Para quem não sabe, eu tenho um canal no Youtube. Sim, parece loucura mas é verdade.
Eu decidi ano passado a fazer um canal no Youtube á constantes pedidos de amigos e conhecidos do meu círculo social e do meio cosplay.

Eu devo confessar que não sou muito fã de vloggers. Acho que eles tiraram muito o foco das pessoas sobre a leitura. Com o surgimento deles o povo (que á cada ano que passa se torna mais preguiçoso para ler) acabou abandonando os blogs, o que é uma pena.
Eu gosto muito de escrever, gosto de ler e sinto saudades da imensa quantidade de blogs que existiam anos atrás, alguns excelentes e bem diversificados, com uma troca de contatos e vários comentários que geravam uma interação muito legal. Eu sei como é ter um blog de alcance alto, meu antigo blog (o Empadinha Frita) chegou á um bom nível e cheguei até mesmo a fazer amizades duradouras através dele.

Clique Aqui e acesse o Meu Canal!


Mas, os tempos mudam e querendo ou não, os vloggers e canais do youtube ganharam espaço e atualmente são o meio de mídia social mais prático e popular para se divulgar os próprios trabalhos, compartilhar conhecimentos, falar o que pensa e propagar idéias. Temos por aí uma infinidade de canais que variam do excelente ao péssimo..do mega profissional ao amador. Cada pessoa que monta seu próprio canal define os tipos de retorno que deseja obter. Alguns o fazem como uma forma de serem reconhecidos e até ganhar dinheiro, outros fazem mais por diversão. Eu me encaixo no segundo caso.

Meu Canal é super amador. Já aviso desde já. Não tenho pretensões por enquanto de deixá-lo mais profissional ou com efeitos uma porque não tenho muita paciência e tempo e outra porque eu acho mais prático (pelo menos pra mim) escrever do que falar. Porém mesmo que ele seja simples e amador, eu tento fazer o melhor possível.
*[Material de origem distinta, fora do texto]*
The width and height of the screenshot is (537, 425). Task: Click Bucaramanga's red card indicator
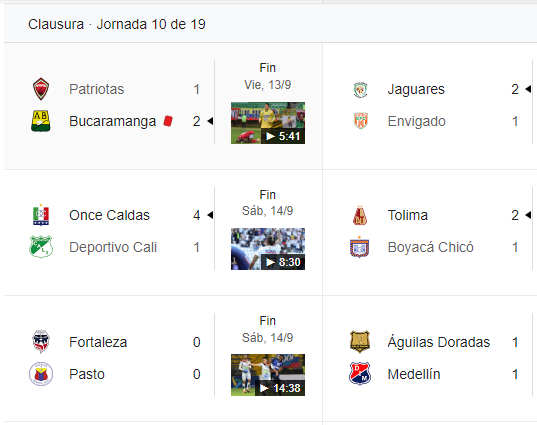pyautogui.click(x=168, y=121)
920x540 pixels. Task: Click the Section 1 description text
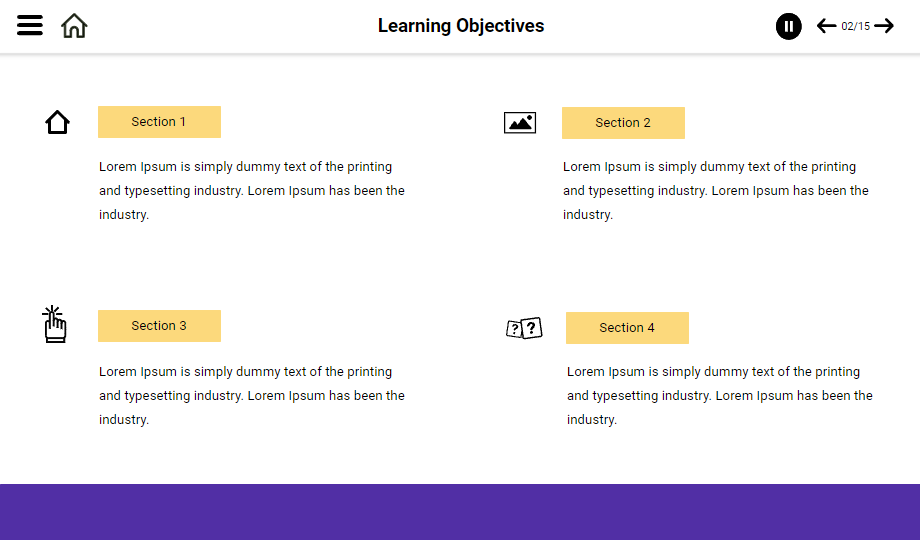252,190
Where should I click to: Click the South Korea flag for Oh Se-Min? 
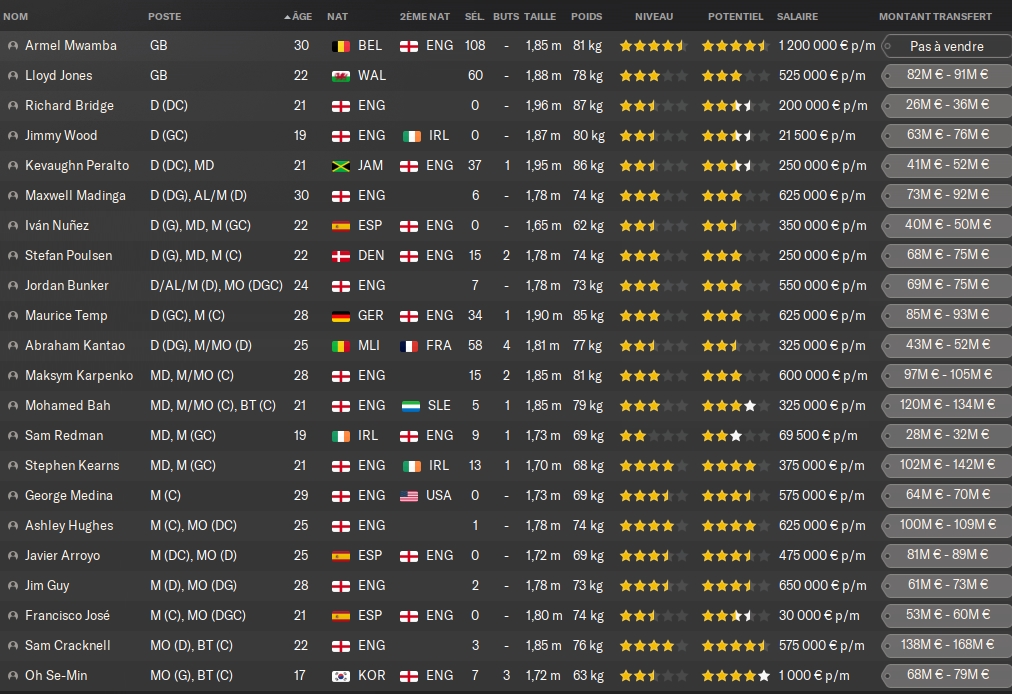(x=340, y=676)
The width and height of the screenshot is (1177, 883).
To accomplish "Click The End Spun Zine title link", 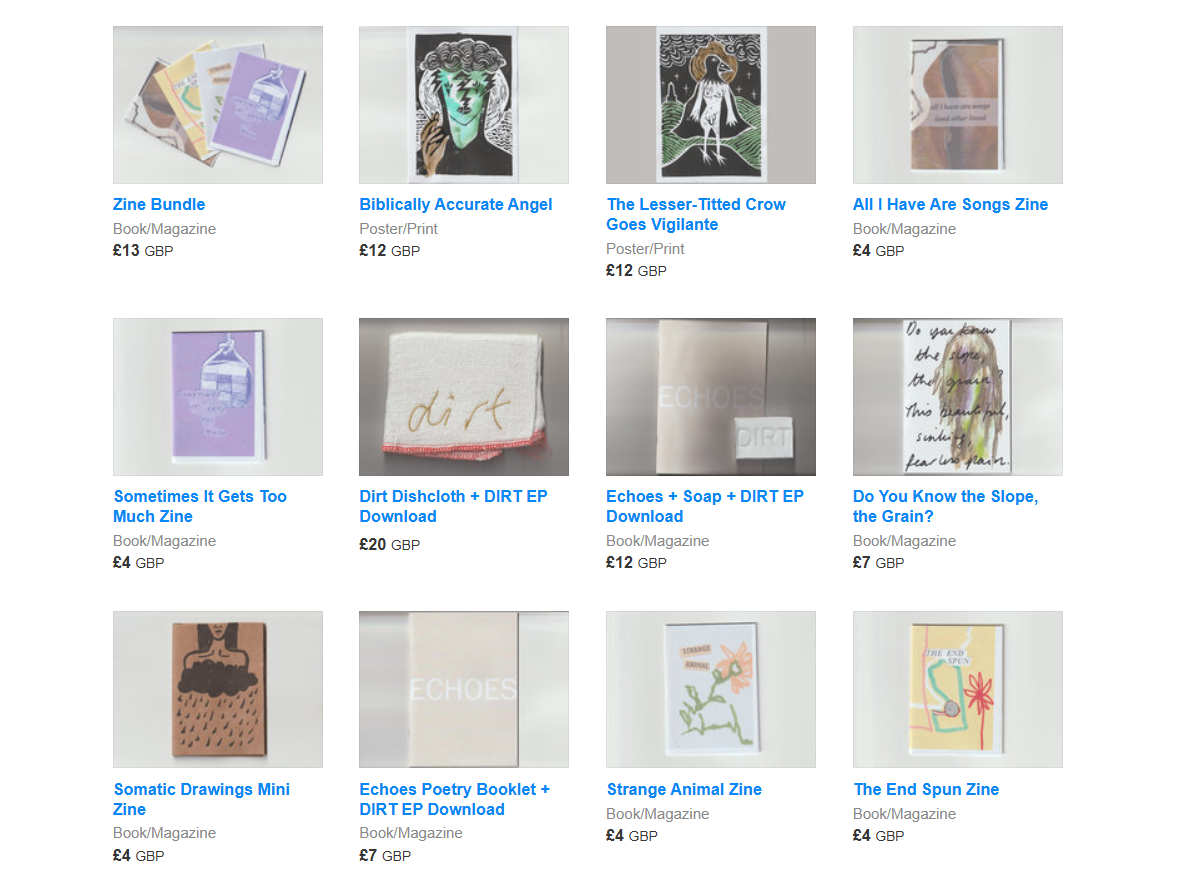I will click(x=926, y=789).
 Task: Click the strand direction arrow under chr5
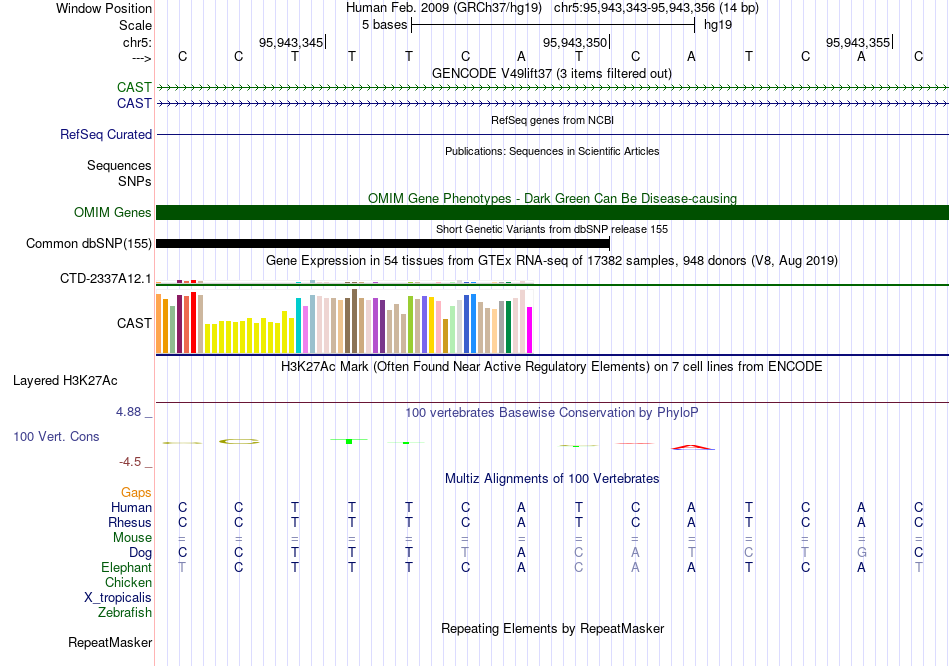141,59
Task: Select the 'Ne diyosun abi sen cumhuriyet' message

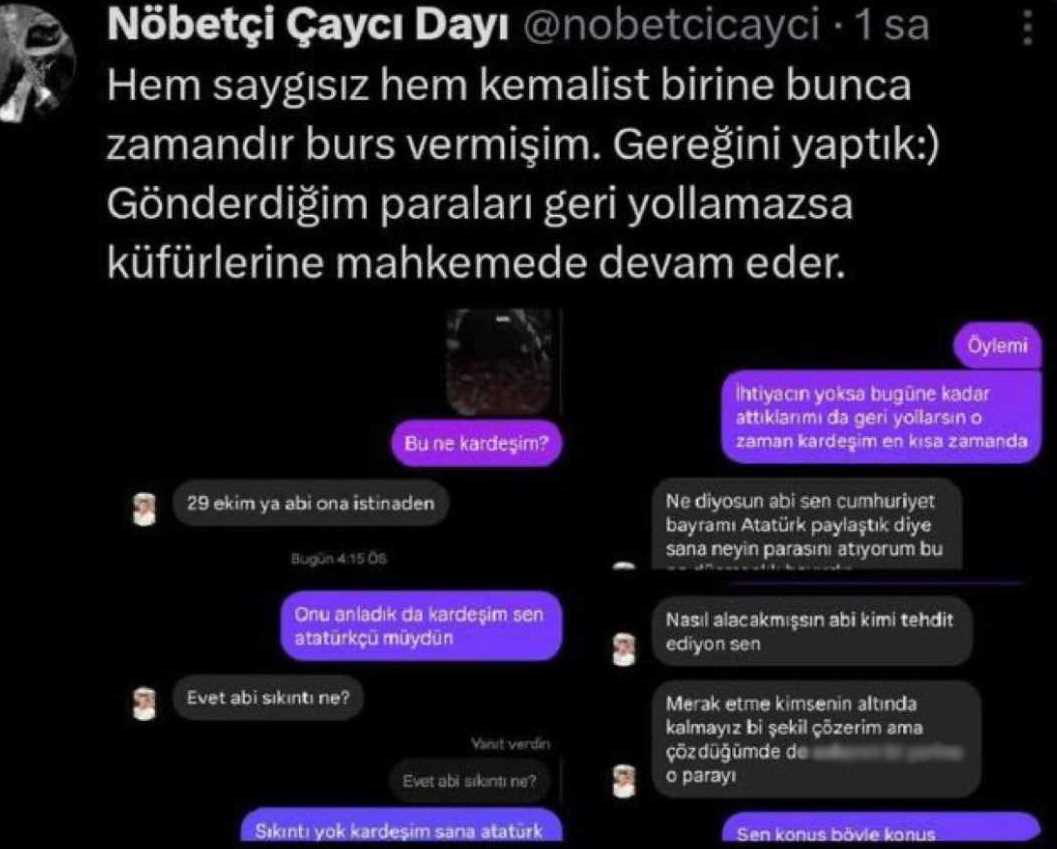Action: point(806,525)
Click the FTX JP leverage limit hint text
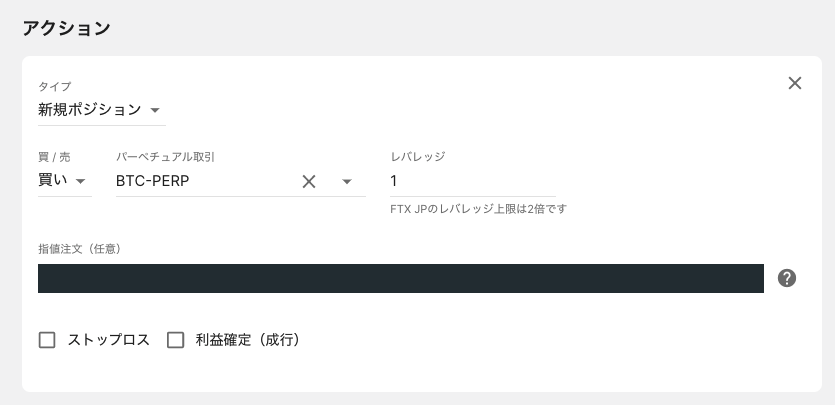The width and height of the screenshot is (835, 405). coord(478,209)
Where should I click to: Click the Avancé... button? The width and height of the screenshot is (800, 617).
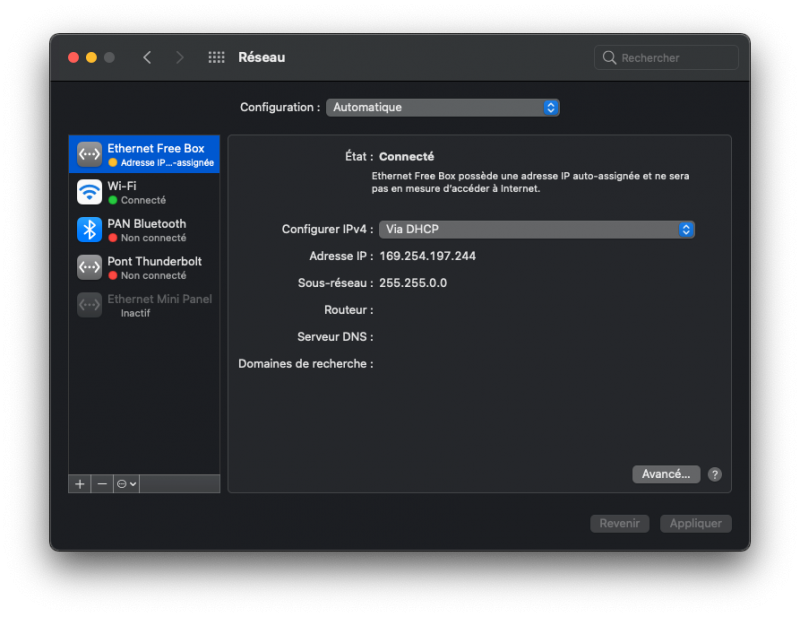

Um print dos vídeos do meu canal. Ainda não tem muitos,
mas a lista irá aumentar!



Gravo com a câmera do meu celular mesmo, em uma parte aqui da minha casa. Por sorte, acho que não sou ruim para falar e explicar meu ponto de vista sobre os temas que abordo e saliento que eu faço tudo no improviso, não tenho um roteiro pronto. Apenas ligo o "play' e vou falando o que me vem á mente.

No meu singelo e simples canal eu falo sobre COSPLAY, obviamente. Na verdade abordo, em cada vídeo, determinadas coisas sobre cosplay e o meio cosplay que são dicas e opiniões. Espero que com isso eu possa ajudar as pessoas com algumas dicas e sanar algumas dúvidas sobre cosplay, bem como alertá-las sobre as tretas sempre presentes no meio.

Para dar uma diferenciada me proponho, em cada vídeo, utilizar um cosplay diferente. Acho que isso cria um dinamismo melhor e é algo que eu não tinha visto antes, exceto em tutoriais de maquiagem. Acabei criando isso como um diferencial dos meus vídeos, já que não utilizo neles qualquer  tipo de efeitos.

Confiram aqui um dos vídeos XD

Eu não tenho uma periodicidade fiz para atualizar o canal. Realizo os vídeos quando encontro tempo porque preciso ajeitar a câmera (eu gravo pelo celular então faço uns paranauê aqui para colocar tudo certinho) e vestir o cosplay a ser usado no vídeo. Por conta disso ás vezes não consigo conciliar o tempo para gravar com os outros afazeres.

Meu canal chama TSU NO VIDEO e estou sempre aberta á sugestões e dicas. Tanto para melhorar o canal emsi como sobre os assuntos que posso abordar, sendo relacionados ao meio cosplay direta ou indiretamente. E através do meu canal, vocês poderão conferir também os demais Canais que sigo evídeos que curto! Dou um destaque para o canal de PELLEK, TAYLOR DAVIS, PETER HOLLENS e LINDSAY STERLING. São canais de artistas com vozes e talentos maravilhosos, super recomendo!